A drop in prices in August, as usual
A drop in prices is traditionally observed in August and this year as well the average price level dropped by 0.3%, primarily as a result of seasonal discounts. The annual inflation, on the other hand, rose from 4.3% to 4.7% on account of base effect.
Vegetable prices dropped for a second consecutive month, sliding much below the previous year's level when prices rose because of the great demand from Russia. Seasonal sales continued for footwear, whereas for wearing apparel they have (untypically) already concluded. A great role in the abatement of price rises has been played by the trend of global price stabilization. Food prices dropped 2.2% over a month, which was determined by a month-on-month drop in vegetable prices of 20.9% and a year-on-year drop of 10.5%. The trade price of natural gas continued to rise and, consequently, there was a rise in heating tariffs (1.3% over a month), which exceed those at the end of the previous heating season (in March) by 6.8%, yet are 2.5% lower year-on-year. The drop in oil prices in August was also reflected in fuel prices in Latvia, which fell 0.6% yet climbed substantially, 18.6%, year-on-year.
The stabilizing of global prices has had a beneficial effect on both food prices and total inflation. The future of global prices, however, is uncertain. Despite announcements of reduced predictions of growth in the US and the euro area, oil prices have yet again climbed, to 119 US dollars per barrel, which is only 7% below the highest level recorded in April. Food prices have stabilized at a very high level, with market participants awaiting news on this year's harvest.

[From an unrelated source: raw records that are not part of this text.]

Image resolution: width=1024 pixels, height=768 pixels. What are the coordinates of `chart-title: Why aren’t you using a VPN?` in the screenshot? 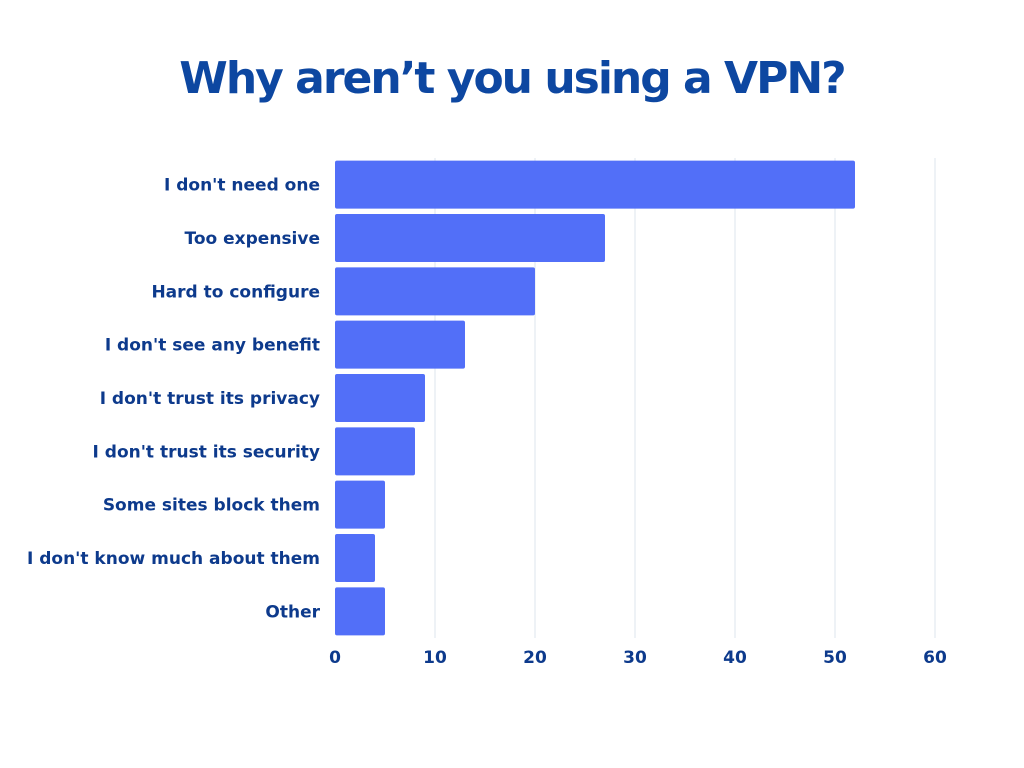 It's located at (512, 78).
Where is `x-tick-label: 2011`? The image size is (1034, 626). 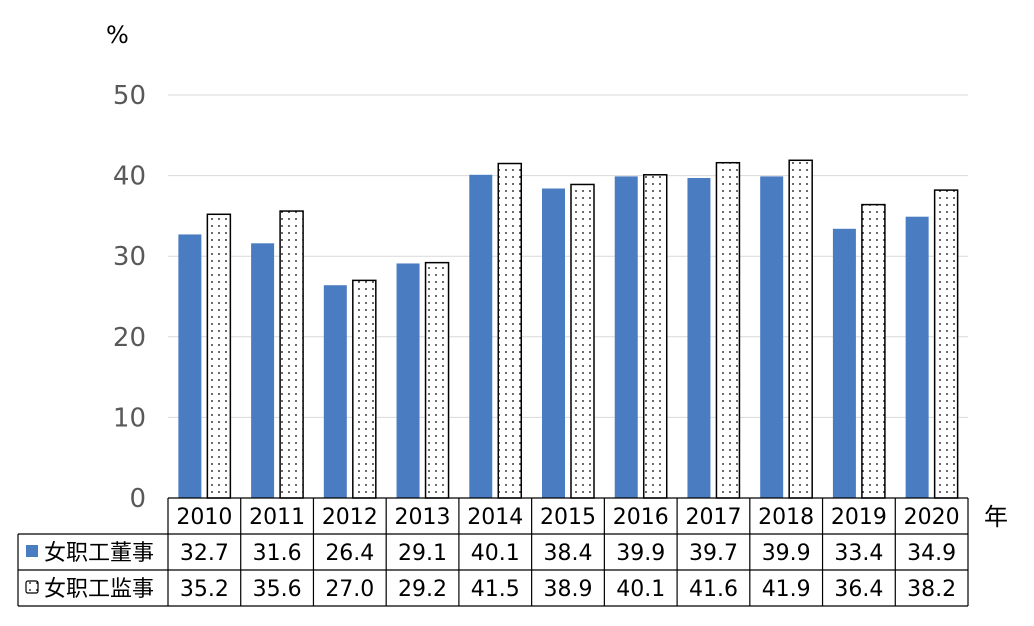 x-tick-label: 2011 is located at coordinates (277, 518).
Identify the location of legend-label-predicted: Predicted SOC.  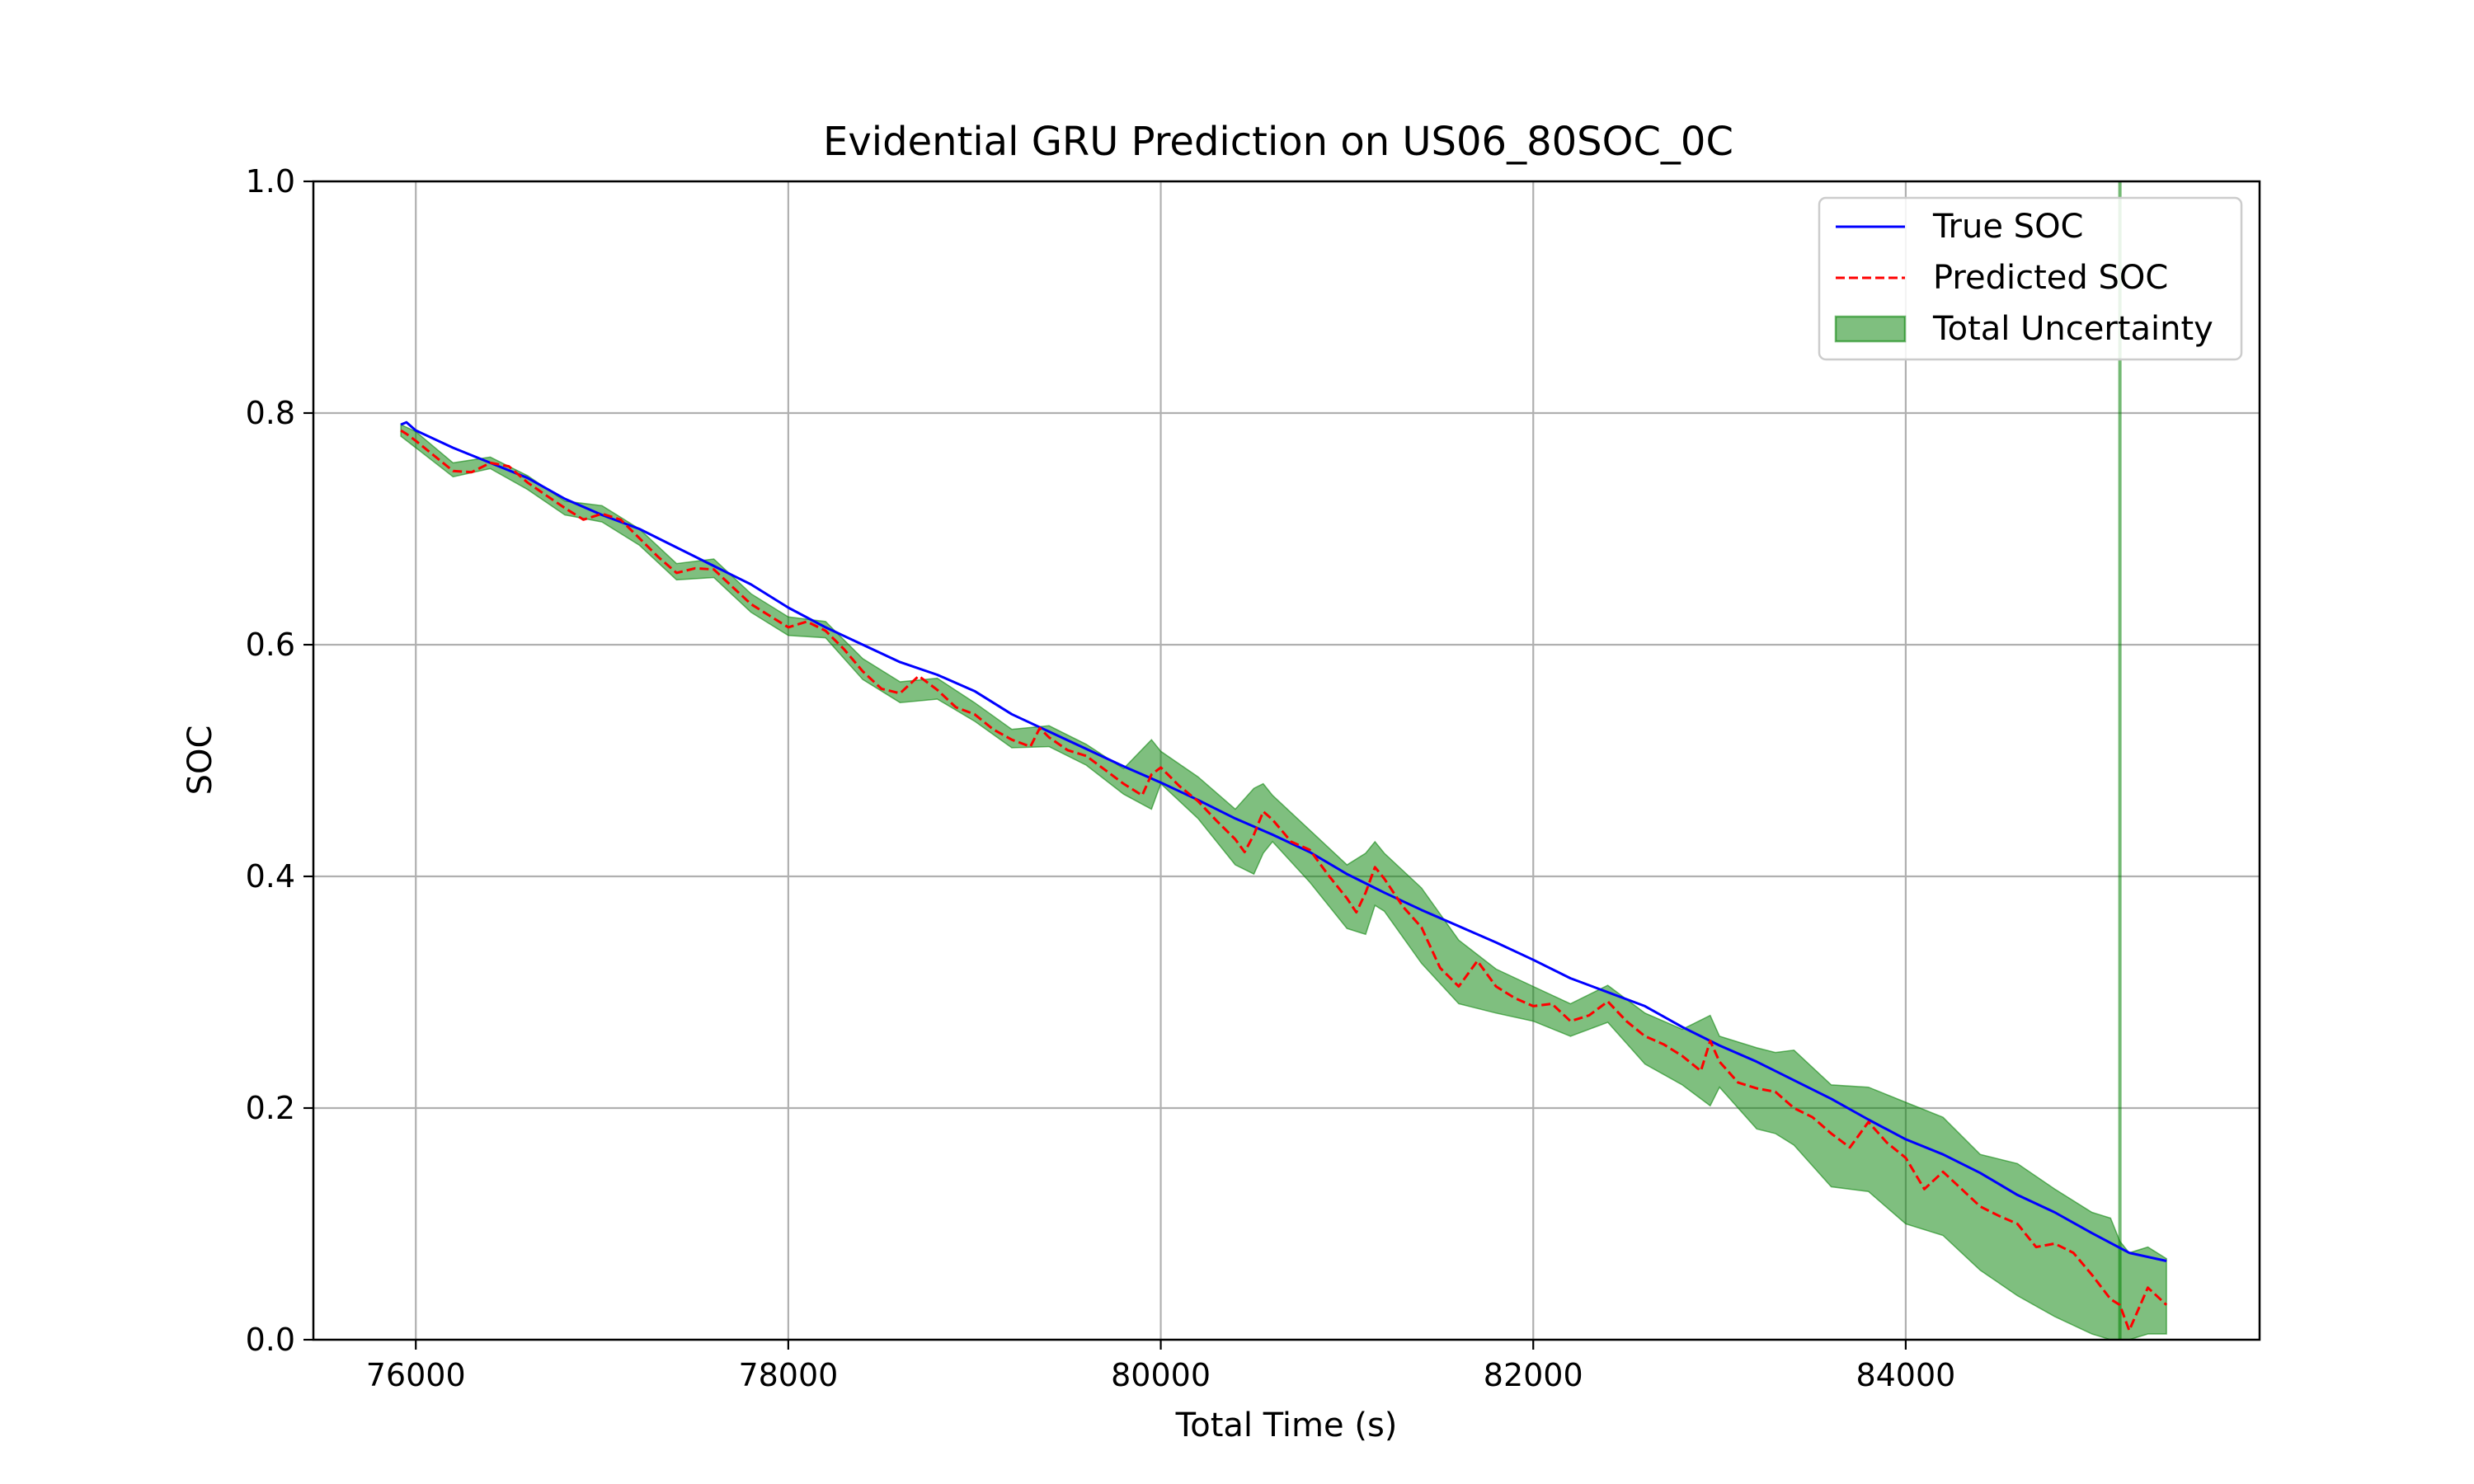
(2050, 278).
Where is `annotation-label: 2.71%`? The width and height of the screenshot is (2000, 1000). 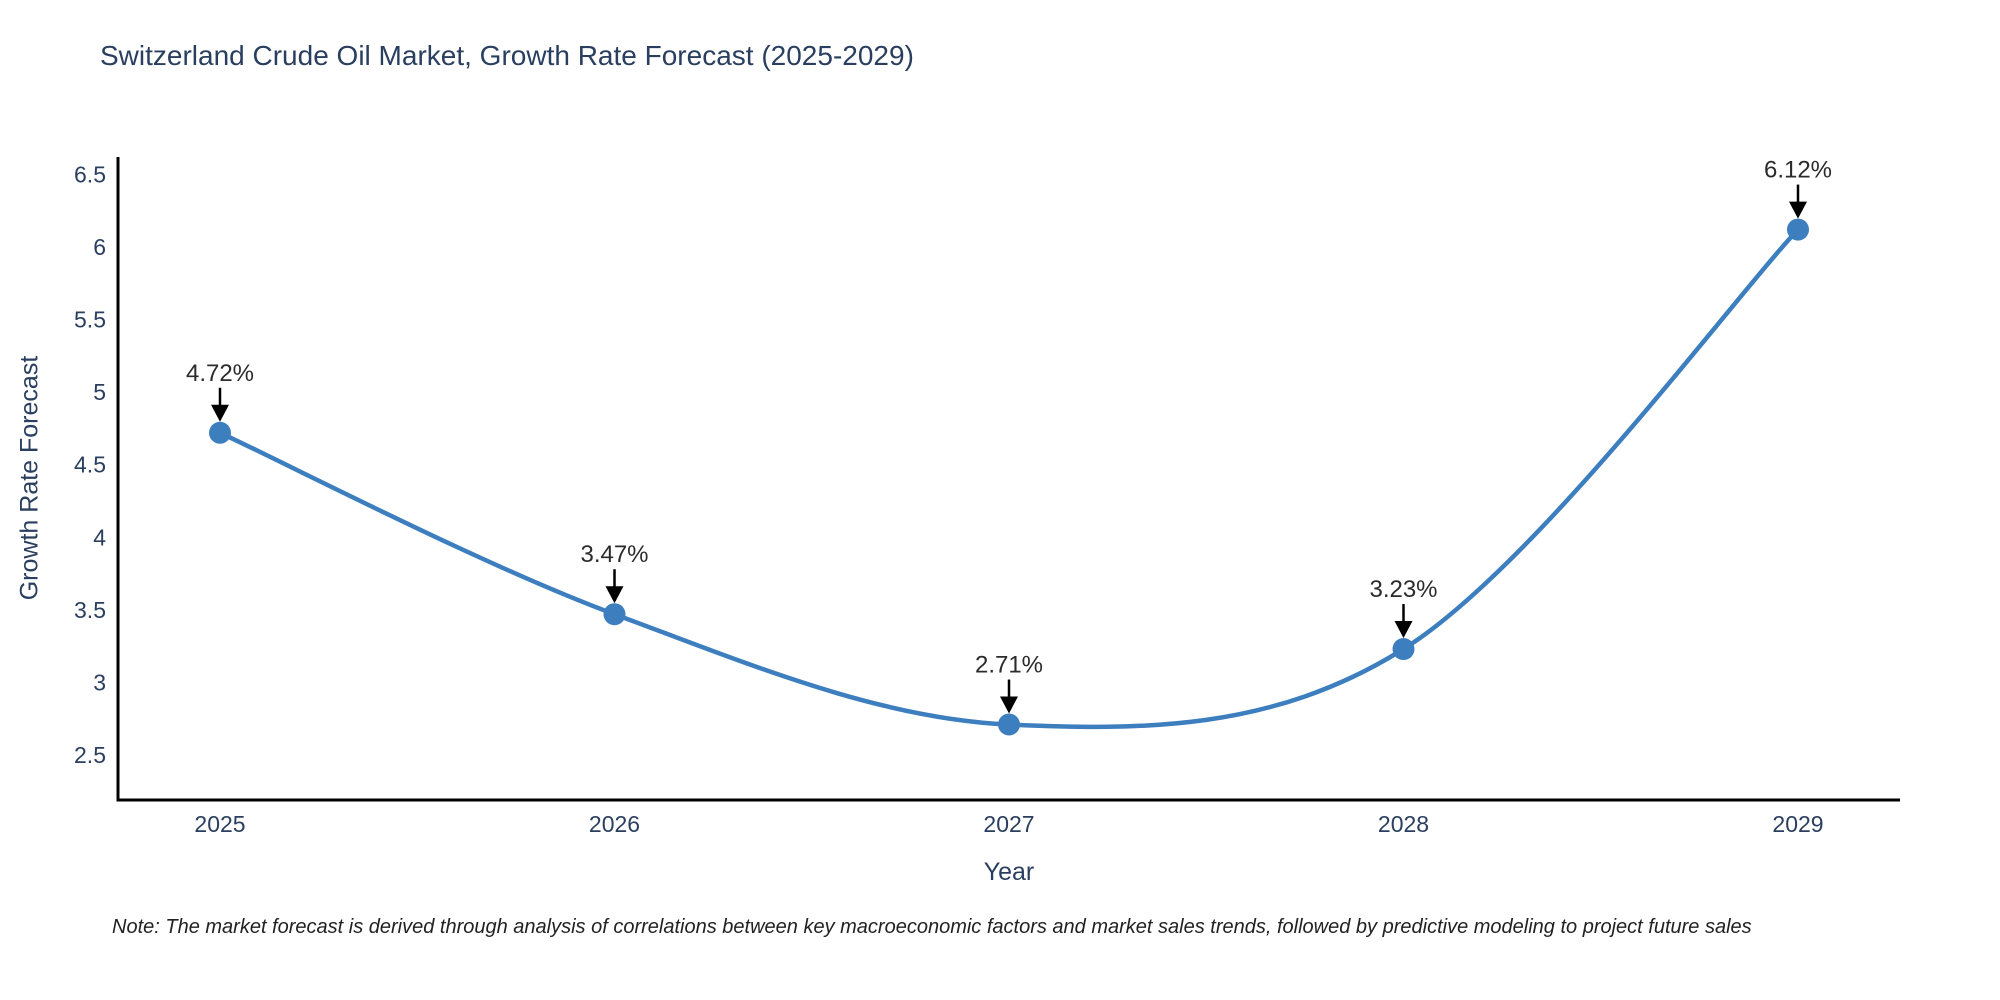 annotation-label: 2.71% is located at coordinates (1009, 666).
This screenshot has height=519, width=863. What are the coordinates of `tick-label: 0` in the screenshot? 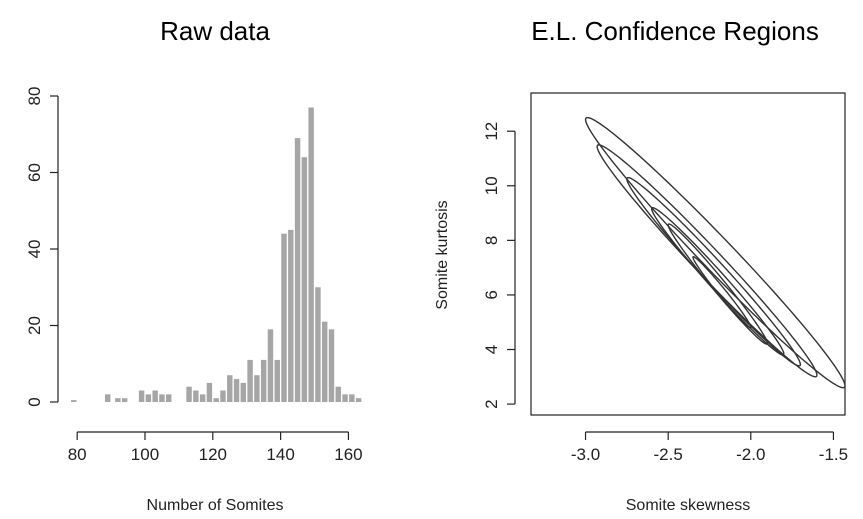 It's located at (34, 402).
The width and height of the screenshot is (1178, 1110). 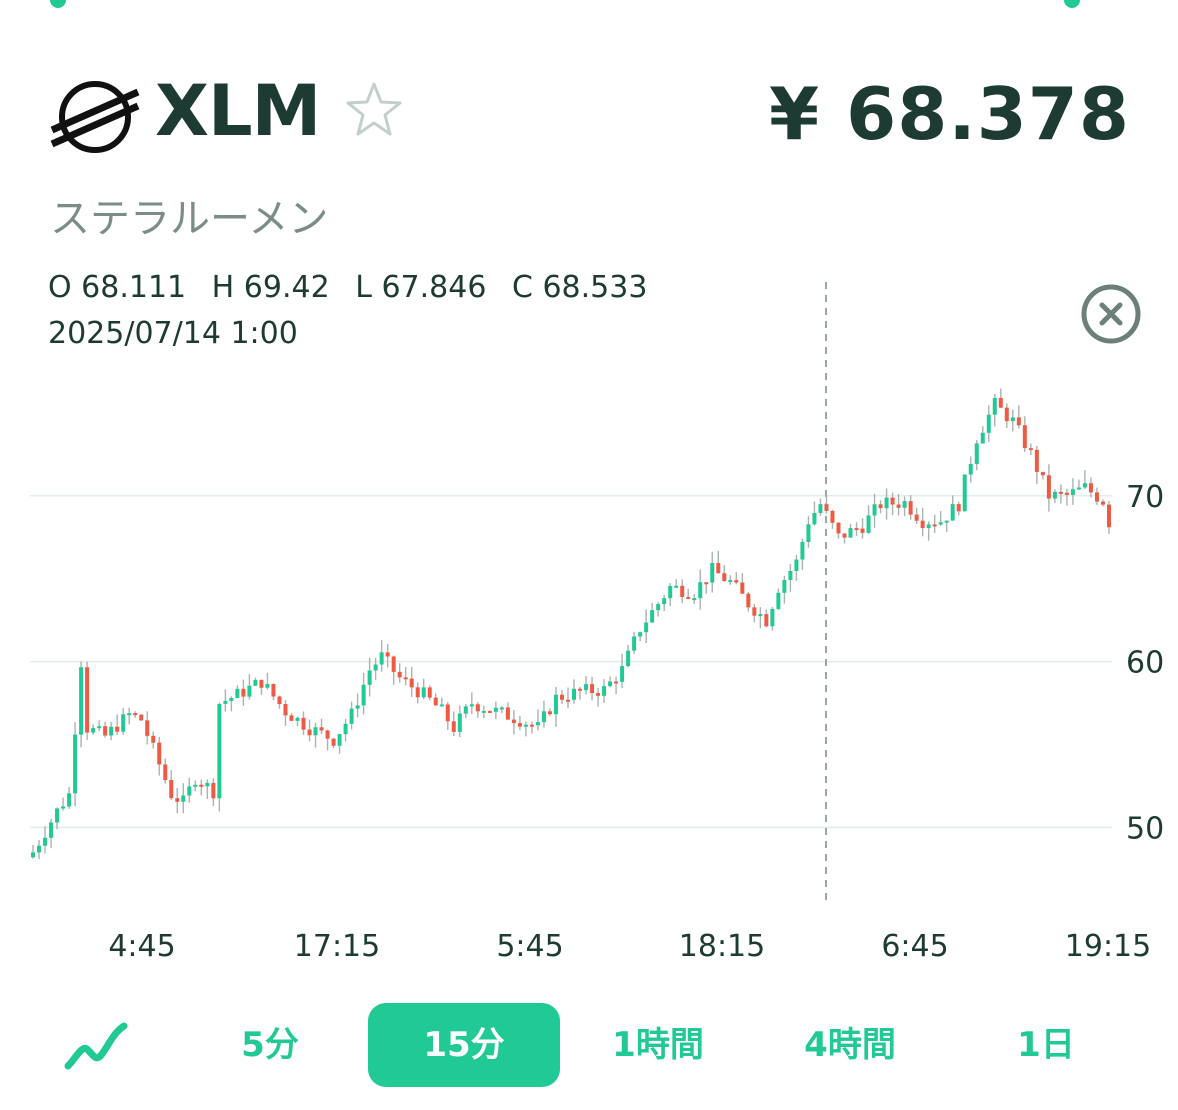 What do you see at coordinates (1111, 314) in the screenshot?
I see `close-crosshair-button` at bounding box center [1111, 314].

No notable price rises are expected in the next few months. The increased prices for utilities will have a dampening effect on the demand of non-essential goods and services, particularly after the beginning of the heating season. The weak demand will thus prevent businesses from raising prices. The situation regarding gas prices is different: the substantial rise in energy resource prices at the beginning of this year will continue to be reflected in rising prices of natural gas, as gas prices are tied to the last-nine-month dynamics of global oil product prices. A significant drop in annual inflation is thus not to be expected by the end of the year inflation will return to its 2-3% range only next year.